1969年に「癒合した足首」を意味するシンタルススと命名されたが、後に甲虫のホソカタムシ類の属名として既に使用されていることが判明し、2001年に「megas(巨大)」、「apnoos(息をしていない)」、「sauros(トカゲ)」の合成語で「巨大な死したトカゲ」を意味するメガプノサウルスに改名された。
だが後にホソカタムシ類のシンタルスス属は、Carchanotus(ヒラタサシゲホソカタムシ属)のジュニアシノニムと判明するというややこしい事態が発生している。
現在のところ、明確なメガプノサウルス属はアフリカの実から産出しているが、アメリカ・アリゾナ州のカイエンタ層からも似たような化石が見つかっており、1989年に“シンタルスス”・カイエンタカタエと記載されている(『恐竜再生』で登場したのはこの種)。
現在のところカイエンタカタエ種は、メガプノサウルス属・コエロフィシス属のどちらに含めるかで議論されているが、独立属とする意見もあり、2021年のサルコサウルスに関する論文では両属と密接に関係していないことが報告され、クラドグラムではコエロフィシス科の最基盤に配置されている。
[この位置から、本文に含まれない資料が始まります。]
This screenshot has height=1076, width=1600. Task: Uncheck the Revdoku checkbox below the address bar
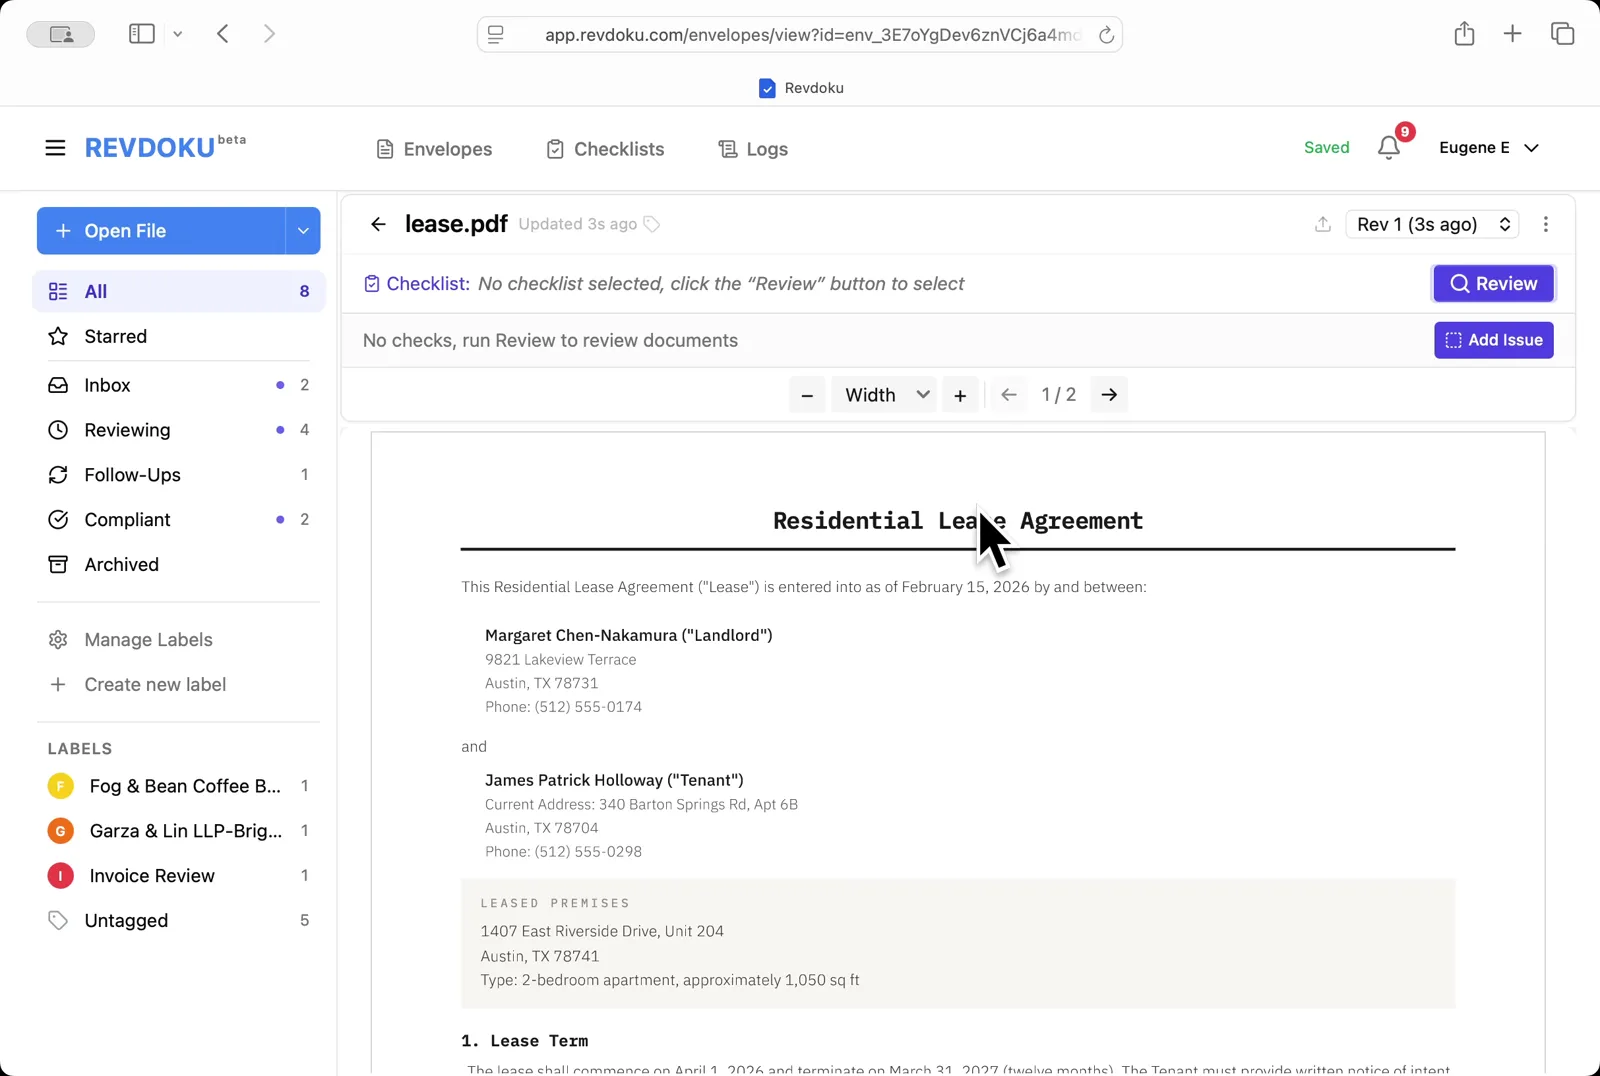point(767,88)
イギリスからの産出報告もあったが、現在ではペンドライグとされている。
グレゴリー・S・ポールによる2016年の推定では全長2.2m・体重13kgで、多くの近縁種と同じく肉食だったとされる。かつては獲物を捕らえるには華奢な顎のためスカベンジャーであるとする説もあったが、後述の通り群れで活動していた可能性があり、マッソスポンディルスなどの古竜脚類やトカゲを捕食していたとする説もある。
2011年の強膜輪の研究では、爬虫類や鳥類との比較から、メガプノサウルスは夜行性の動物であった可能性を示唆している。
ジンバブエでは一箇所から30個体以上の化石が発掘されているため、一般的に群れで移動あるいは狩りを行なったと解釈される。
骨の成長輪から寿命の推定が行われており、寿命約7年という数値が得られている。成長は個体差が激しく、完全に成熟した小型個体より大きく育っている未成熟個体も確認されている。